Data excerpts
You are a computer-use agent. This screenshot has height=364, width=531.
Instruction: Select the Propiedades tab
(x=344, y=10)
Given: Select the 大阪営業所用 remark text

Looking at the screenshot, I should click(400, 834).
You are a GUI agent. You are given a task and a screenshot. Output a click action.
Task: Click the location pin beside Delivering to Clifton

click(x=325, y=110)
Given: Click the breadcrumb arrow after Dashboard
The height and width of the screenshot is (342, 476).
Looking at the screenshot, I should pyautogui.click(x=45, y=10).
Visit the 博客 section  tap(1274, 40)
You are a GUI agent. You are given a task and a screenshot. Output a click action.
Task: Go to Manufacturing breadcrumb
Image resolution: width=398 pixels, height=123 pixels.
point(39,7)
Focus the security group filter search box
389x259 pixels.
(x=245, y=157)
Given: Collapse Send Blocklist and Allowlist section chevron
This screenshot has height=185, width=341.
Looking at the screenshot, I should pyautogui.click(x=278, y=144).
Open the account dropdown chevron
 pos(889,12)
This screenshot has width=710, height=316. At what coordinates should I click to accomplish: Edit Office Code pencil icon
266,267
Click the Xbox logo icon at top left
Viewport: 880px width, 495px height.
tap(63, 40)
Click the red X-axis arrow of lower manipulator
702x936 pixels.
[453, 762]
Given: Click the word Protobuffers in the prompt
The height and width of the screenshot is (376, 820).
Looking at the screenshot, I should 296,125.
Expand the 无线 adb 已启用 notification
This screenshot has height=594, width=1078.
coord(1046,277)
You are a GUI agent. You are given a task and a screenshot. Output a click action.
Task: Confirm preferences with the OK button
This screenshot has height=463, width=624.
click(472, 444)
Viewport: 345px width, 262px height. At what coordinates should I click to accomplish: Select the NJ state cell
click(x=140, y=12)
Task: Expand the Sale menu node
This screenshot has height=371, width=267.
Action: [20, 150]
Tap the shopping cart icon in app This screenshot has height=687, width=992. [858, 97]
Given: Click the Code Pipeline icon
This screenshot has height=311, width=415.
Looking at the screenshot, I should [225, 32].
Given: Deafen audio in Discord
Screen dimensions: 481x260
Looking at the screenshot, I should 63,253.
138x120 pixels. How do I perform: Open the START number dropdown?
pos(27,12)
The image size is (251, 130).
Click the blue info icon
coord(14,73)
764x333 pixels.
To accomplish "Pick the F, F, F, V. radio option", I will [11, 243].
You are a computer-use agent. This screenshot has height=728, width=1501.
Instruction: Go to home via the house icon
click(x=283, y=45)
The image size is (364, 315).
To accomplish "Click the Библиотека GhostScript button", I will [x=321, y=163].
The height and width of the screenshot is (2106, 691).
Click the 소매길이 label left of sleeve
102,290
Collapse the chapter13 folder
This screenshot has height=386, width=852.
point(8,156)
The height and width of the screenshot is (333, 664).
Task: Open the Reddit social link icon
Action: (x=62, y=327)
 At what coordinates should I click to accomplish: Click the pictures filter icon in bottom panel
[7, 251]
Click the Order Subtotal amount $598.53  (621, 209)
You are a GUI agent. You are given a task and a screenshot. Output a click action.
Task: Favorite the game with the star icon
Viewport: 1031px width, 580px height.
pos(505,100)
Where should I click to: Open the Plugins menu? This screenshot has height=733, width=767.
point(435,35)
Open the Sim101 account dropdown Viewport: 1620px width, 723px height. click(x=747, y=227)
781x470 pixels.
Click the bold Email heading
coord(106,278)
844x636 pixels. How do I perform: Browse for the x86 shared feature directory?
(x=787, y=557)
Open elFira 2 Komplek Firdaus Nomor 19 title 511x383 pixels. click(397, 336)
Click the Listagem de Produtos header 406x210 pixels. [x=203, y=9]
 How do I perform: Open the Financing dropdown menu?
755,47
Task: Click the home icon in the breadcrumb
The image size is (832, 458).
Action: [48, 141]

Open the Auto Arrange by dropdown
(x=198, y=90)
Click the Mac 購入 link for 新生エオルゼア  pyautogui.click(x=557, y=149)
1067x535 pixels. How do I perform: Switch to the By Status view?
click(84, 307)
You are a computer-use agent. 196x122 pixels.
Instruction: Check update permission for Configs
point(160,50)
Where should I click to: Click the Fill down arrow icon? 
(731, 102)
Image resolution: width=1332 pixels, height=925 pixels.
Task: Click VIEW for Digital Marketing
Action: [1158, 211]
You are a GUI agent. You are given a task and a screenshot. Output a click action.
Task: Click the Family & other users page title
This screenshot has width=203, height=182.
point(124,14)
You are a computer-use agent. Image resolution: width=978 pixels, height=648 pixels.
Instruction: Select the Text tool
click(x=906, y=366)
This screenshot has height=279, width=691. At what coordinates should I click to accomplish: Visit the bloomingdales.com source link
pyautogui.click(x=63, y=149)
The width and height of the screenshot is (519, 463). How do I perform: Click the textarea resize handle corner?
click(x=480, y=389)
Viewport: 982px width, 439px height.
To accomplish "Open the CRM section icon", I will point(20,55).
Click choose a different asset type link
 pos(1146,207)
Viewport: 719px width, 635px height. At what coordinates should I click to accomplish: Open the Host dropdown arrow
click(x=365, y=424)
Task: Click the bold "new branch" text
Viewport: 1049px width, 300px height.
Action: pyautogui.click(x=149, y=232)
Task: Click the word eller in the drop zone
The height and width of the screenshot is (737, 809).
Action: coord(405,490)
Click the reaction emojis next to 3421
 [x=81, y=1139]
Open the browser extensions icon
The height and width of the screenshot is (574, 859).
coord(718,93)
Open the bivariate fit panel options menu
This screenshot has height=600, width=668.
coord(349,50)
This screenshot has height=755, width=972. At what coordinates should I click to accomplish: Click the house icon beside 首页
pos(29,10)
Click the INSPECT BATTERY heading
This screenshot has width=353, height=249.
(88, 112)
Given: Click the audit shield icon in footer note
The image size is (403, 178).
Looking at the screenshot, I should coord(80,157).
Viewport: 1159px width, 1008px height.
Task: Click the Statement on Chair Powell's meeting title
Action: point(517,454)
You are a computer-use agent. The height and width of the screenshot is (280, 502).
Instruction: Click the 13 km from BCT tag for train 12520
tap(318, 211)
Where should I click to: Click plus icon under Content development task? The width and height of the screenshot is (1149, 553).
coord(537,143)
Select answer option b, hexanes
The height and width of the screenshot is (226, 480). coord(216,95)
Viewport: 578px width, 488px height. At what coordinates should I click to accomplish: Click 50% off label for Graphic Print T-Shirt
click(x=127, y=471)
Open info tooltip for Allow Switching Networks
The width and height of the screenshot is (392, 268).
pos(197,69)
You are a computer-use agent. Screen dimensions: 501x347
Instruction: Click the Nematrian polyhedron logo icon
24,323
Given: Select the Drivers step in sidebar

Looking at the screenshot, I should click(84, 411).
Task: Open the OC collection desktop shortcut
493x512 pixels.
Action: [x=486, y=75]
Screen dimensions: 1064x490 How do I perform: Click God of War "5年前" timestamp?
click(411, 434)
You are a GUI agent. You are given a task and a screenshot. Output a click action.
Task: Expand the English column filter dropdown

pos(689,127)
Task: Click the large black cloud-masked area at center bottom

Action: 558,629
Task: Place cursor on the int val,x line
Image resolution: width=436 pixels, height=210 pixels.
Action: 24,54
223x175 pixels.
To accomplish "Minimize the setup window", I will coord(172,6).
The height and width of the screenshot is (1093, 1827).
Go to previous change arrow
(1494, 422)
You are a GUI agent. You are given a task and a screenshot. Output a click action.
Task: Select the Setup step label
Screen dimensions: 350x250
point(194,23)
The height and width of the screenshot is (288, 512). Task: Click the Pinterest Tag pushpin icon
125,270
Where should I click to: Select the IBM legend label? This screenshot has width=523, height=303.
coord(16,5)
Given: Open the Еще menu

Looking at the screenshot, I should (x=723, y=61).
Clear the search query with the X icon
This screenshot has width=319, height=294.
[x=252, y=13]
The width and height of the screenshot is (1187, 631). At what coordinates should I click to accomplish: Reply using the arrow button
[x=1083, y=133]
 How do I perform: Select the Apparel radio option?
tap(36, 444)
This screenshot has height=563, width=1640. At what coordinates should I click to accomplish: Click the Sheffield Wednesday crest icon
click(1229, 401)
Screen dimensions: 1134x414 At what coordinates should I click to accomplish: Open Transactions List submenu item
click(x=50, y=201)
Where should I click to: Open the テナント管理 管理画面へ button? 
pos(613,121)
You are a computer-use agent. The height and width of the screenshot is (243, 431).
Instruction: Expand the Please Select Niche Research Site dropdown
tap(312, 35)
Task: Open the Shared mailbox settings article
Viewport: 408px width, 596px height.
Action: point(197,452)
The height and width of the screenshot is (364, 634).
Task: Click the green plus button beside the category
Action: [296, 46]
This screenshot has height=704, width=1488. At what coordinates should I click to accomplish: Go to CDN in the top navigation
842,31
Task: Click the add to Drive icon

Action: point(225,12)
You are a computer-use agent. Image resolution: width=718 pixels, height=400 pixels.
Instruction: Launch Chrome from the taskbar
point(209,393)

Task objective — Exactly the lines from the one holding "Screen dimensions: 1134x414" through the end of the records above are to be returned, and nothing else.

Written response —
Screen dimensions: 1134x414 At what coordinates should I click to accomplish: Open Transactions List submenu item
click(x=50, y=201)
Where should I click to: Open the テナント管理 管理画面へ button? 
pos(613,121)
You are a computer-use agent. The height and width of the screenshot is (243, 431).
Instruction: Expand the Please Select Niche Research Site dropdown
tap(312, 35)
Task: Open the Shared mailbox settings article
Viewport: 408px width, 596px height.
Action: point(197,452)
The height and width of the screenshot is (364, 634).
Task: Click the green plus button beside the category
Action: [296, 46]
This screenshot has height=704, width=1488. At what coordinates should I click to accomplish: Go to CDN in the top navigation
842,31
Task: Click the add to Drive icon

Action: point(225,12)
You are a computer-use agent. Image resolution: width=718 pixels, height=400 pixels.
Instruction: Launch Chrome from the taskbar
point(209,393)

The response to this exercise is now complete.